TPO antibodies elevated — Hashimoto research
Anti-thyroid peroxidase (anti-TPO) antibodies above ~35 IU/mL indicate active autoimmune attack on thyroid tissue — most commonly Hashimoto thyroiditis (the leading cause of hypothyroidism in iodine-replete populations). Anti-TPO antibodies are present in ~10% of euthyroid adults (no symptoms, normal TSH) but predict significantly higher risk of progression to overt hypothyroidism — about 4% per year for antibody-positive individuals vs <1% for antibody-negative. The number itself doesn't tightly correlate with severity; presence vs absence is the key signal. Selenium supplementation has the most-cited research support for reducing anti-TPO titres over months.
Reference ranges
| Negative | < 35 IU/mL |
| Borderline | 35 – 100 IU/mL |
| Positive | 100 – 500 IU/mL |
| Strongly positive | > 500 IU/mL |
What this marker measures
Thyroid peroxidase (TPO) is the enzyme that catalyses iodide oxidation and tyrosine iodination during thyroid hormone synthesis. Anti-TPO antibodies bind and inhibit TPO and are also markers of cytotoxic T-cell-mediated thyroid destruction. Their presence essentially defines autoimmune thyroid disease. The two major patterns: Hashimoto thyroiditis (high anti-TPO, often anti-thyroglobulin too, progresses to hypothyroidism) and Graves' disease (anti-TPO present in ~70% but TSH-receptor antibody is the primary driver of hyperthyroidism).
Why might it be elevated?
- ·Hashimoto thyroiditis (most common)
- ·Graves disease (~70% of cases)
- ·Postpartum thyroiditis
- ·Type 1 diabetes (~25% co-occurrence)
- ·Coeliac disease (autoimmune cluster)
- ·Other autoimmune disease (RA, lupus, vitiligo)
- ·Family history of autoimmune thyroid disease
- ·Iodine excess (paradoxically — large iodine doses can trigger autoimmunity)
Why might it be low?
- ·No clinical significance to a "low" reading — the question is positive vs negative
FAQ
What does selenium do for anti-TPO?+
Multiple trials (Gärtner 2002 onwards) show 200 mcg/day selenium (selenomethionine) reduces anti-TPO titres ~30-50% over 3-12 months in Hashimoto patients. The proposed mechanism is enhanced glutathione peroxidase activity reducing oxidative damage to thyroid tissue. Effect on clinical thyroid function (TSH, free T4) is more variable than the antibody effect.

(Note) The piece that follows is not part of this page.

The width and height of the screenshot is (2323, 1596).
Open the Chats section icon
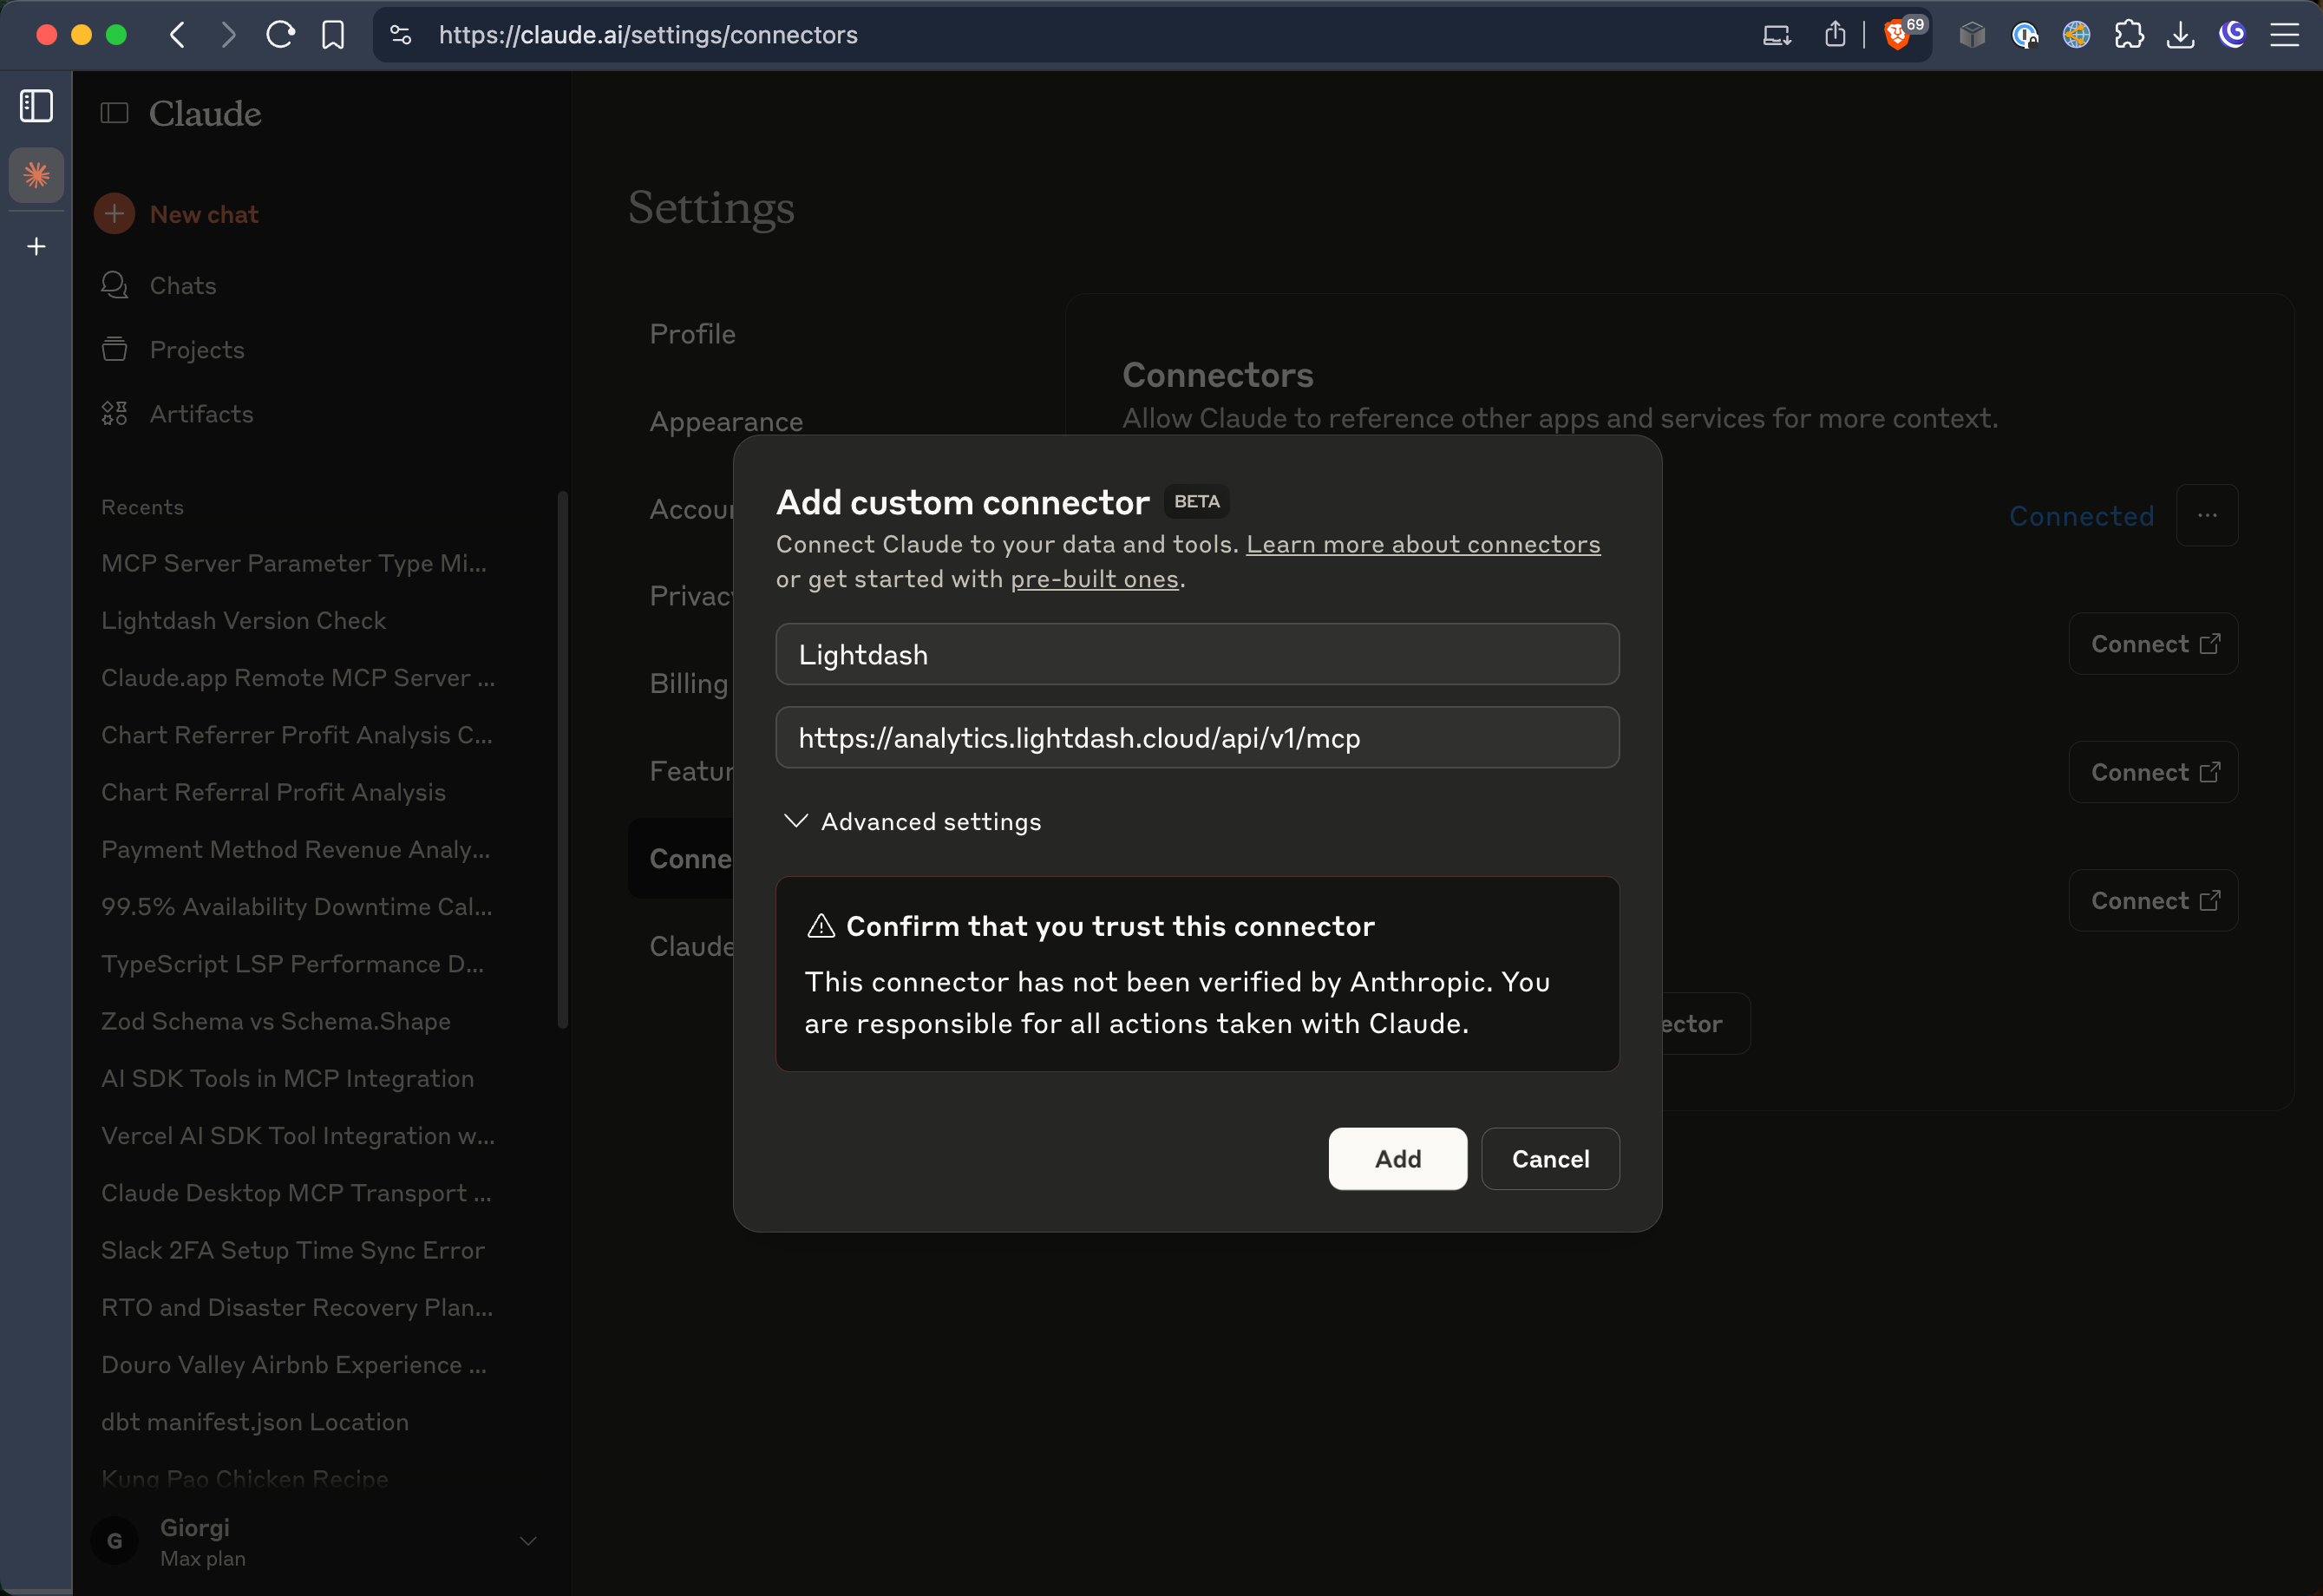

Does this mean I have Hashimoto?+
Positive anti-TPO + symptoms or thyroid dysfunction (TSH out of range, abnormal T4/T3) confirms Hashimoto. Positive anti-TPO with normal thyroid function is 'Hashimoto in evolution' or 'silent Hashimoto' — present but not yet causing overt dysfunction. Annual TSH monitoring is the standard next step.
This page describes biomarker research and reference ranges for self-tracking and research-context discussion only. It is not medical advice, not a diagnosis, and not a substitute for a qualified physician. Take any concerns about your health to a clinician.